WHERE IS THE RAIN-ON-SNOW ZONE IN THE WEST-CENTRAL WASHINGTON CASCADES? MONTE CARLO SIMULATION OF LARGE STORMS IN THE PACIFIC NORTHWEST
Recognition of ROS has grown during big PNW events, as investigations based on theory, weather records and field studies clarified many aspects of the phenomena. ROS seems more important in middle elevations; land use can affect processes; climatic shifts are changing its geography and magnitude. Questions remain: how much does ROS affect the long-term frequency of water input? can we define a peak ROS zone, in some specific area in the Northwest?
Sporadic occurrence hinders study of ROS, but some issues can be addressed by modeling. A computer program using probabilistic and deterministic elements simulates large “storms” over “1000 yr”, generating realizations of weather and snowpack. In an event precipitation falls, snow accumulates/melts, and water is tracked to the ground. Frequency distributions are based on data from Washington’s Cascades, some combined into functions of elevation and date, so the model can be applied to specific places or general elevations. Validation focuses on Stampede Pass, site of a NWS station, snow course and SNOTEL on the Cascade crest. The model is evaluated by comparing statistics and frequency relations of the instrumental record against model realizations, for precipitation and water to runoff.

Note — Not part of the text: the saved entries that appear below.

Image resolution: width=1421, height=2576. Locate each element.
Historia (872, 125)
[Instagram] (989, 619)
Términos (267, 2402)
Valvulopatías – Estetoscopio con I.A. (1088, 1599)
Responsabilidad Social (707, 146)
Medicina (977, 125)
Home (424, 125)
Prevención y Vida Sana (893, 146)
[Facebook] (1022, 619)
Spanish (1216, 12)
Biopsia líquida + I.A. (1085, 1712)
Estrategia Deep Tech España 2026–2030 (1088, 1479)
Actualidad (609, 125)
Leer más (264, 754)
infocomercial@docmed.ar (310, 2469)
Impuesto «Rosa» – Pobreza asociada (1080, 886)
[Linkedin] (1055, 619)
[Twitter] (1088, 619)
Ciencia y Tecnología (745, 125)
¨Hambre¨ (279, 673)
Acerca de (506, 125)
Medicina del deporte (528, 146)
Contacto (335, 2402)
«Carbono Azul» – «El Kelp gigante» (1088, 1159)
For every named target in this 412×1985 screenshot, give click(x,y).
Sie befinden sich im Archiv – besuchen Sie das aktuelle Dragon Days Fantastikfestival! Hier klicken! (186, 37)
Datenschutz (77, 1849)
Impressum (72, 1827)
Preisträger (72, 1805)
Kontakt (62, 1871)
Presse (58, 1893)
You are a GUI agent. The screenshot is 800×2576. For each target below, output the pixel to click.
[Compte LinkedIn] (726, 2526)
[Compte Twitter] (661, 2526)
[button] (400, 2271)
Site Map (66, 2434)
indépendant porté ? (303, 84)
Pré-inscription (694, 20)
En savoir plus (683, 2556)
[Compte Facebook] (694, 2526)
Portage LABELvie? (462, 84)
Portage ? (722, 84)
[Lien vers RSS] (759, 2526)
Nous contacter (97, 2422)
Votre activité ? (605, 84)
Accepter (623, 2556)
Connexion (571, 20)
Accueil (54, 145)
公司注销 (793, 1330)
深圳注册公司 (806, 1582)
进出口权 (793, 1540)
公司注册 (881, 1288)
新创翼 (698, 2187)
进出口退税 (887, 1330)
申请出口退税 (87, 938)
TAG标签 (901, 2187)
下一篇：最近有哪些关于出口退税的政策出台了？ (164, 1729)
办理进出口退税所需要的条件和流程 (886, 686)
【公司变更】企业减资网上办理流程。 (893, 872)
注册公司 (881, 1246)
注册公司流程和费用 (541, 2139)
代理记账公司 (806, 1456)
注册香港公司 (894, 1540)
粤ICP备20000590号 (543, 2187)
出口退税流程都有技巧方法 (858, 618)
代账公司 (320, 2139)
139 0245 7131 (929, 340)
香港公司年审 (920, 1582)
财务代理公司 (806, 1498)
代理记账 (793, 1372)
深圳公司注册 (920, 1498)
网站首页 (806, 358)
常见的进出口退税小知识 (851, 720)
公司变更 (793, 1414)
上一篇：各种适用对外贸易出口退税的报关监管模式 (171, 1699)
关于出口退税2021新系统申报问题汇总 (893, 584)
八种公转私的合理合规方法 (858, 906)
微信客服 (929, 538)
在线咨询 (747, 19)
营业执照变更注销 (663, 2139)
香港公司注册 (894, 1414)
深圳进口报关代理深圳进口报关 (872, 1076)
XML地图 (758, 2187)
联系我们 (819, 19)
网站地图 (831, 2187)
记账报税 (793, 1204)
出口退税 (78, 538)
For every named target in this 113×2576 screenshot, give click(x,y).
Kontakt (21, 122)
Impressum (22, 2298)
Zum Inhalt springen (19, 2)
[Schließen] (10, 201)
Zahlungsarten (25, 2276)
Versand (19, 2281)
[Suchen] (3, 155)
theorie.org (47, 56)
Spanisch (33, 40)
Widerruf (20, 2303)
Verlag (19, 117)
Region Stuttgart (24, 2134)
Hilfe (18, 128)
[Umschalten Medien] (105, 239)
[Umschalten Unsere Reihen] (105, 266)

The model is used first to evaluate the significance of ROS varying with elevation. Over “1000 yr”, snow in some events usually reduces the water reaching the ground during model storms, more often where common and deep, but sometimes also at moderate elevations. Several metrics suggest the greatest ROS effect in this region occurs at ~800 m, where rain+melt enhance water delivery to the ground during ~20% of major storms and increases the magnitude of the rarer events.